▸ SOURCE TEXT:
This past weekend, I engaged in a flurry of book promotion. As the Dec. 3 book signing at the Tattered Cover in Highlands Ranch (see my November 13 post for details) is fast approaching, I shaped up my database of emails, typed up a quick letter and sent it out to everyone I know. So far, this area of becoming an author is my weakest area by far. I've been writing novels for twenty years. I've been uncovering the secrets of publishing for ten years. And I've been actively promoting myself for ten days.
But so far it's pretty fun. In this last few weeks, I've started this blog and discovered http://www.facebook.com/. While facebook represents a huge potential time-sink (there are just so many interesting bells & whistles to dazzle me. And I am easily dazzled), it's amazing how many people I've connected with so quickly. And the blog has been a blast. It's a great way to warm up for writing on Wildmane.
As to Wildmane, I continue to churn out the rough draft. I've reached 68 pages so far, and the story is starting to cook. I am excited that my current system for writing is actually working. I had extreme doubts that it would. With kids, my job at the American Diabetes Association, fixing up our house, and social events with our wonderful group of friends, I had despaired that I would never find enough time to write.

▸ WHAT THE TASK ASKS:
Set down the blog post word for word, starting with "This past weekend, I" and stopping after "for ten days.".

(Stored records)

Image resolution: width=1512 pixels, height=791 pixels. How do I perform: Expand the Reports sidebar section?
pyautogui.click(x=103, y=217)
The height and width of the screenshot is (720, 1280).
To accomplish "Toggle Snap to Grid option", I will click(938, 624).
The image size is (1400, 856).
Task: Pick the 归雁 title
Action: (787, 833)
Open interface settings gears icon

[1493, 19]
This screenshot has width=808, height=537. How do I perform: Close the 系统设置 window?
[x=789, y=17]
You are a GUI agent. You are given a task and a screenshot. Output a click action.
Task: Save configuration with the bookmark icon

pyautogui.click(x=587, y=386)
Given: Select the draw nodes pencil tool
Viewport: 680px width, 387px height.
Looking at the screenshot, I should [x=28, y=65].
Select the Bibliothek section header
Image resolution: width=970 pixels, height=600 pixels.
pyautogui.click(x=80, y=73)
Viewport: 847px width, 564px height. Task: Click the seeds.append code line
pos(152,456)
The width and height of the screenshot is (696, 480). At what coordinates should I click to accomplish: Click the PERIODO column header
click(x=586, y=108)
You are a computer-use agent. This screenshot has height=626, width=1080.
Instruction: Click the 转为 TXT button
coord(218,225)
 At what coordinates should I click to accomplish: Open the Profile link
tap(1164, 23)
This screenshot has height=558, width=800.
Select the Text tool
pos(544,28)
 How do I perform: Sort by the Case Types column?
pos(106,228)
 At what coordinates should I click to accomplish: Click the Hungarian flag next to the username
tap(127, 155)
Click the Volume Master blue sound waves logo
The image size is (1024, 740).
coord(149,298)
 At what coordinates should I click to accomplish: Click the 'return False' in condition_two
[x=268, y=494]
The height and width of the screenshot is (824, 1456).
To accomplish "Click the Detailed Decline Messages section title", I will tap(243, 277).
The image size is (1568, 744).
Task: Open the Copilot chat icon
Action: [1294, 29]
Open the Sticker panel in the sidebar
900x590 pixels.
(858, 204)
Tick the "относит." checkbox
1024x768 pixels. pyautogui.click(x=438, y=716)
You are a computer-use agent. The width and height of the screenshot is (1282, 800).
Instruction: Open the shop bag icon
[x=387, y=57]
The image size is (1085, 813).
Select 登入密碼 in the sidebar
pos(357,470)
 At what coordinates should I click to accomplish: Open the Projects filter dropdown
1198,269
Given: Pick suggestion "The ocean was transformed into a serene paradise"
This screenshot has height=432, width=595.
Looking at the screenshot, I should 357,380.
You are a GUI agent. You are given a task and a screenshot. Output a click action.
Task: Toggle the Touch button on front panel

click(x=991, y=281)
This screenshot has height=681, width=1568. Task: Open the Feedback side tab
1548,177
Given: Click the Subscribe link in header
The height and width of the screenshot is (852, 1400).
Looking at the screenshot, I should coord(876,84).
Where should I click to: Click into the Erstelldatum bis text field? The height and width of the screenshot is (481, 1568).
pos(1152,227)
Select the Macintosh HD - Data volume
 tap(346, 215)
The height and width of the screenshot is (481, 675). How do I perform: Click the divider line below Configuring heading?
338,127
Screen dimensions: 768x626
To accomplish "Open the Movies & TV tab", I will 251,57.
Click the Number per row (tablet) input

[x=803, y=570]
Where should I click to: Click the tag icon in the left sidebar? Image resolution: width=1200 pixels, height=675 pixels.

▸ ANSWER SPACE:
This past weekend, I engaged in a flurry of book promotion. As the Dec. 3 book signing at the Tattered Cover in Highlands Ranch (see my November 13 post for details) is fast approaching, I shaped up my database of emails, typed up a quick letter and sent it out to everyone I know. So far, this area of becoming an author is my weakest area by far. I've been writing novels for twenty years. I've been uncovering the secrets of publishing for ten years. And I've been actively promoting myself for ten days.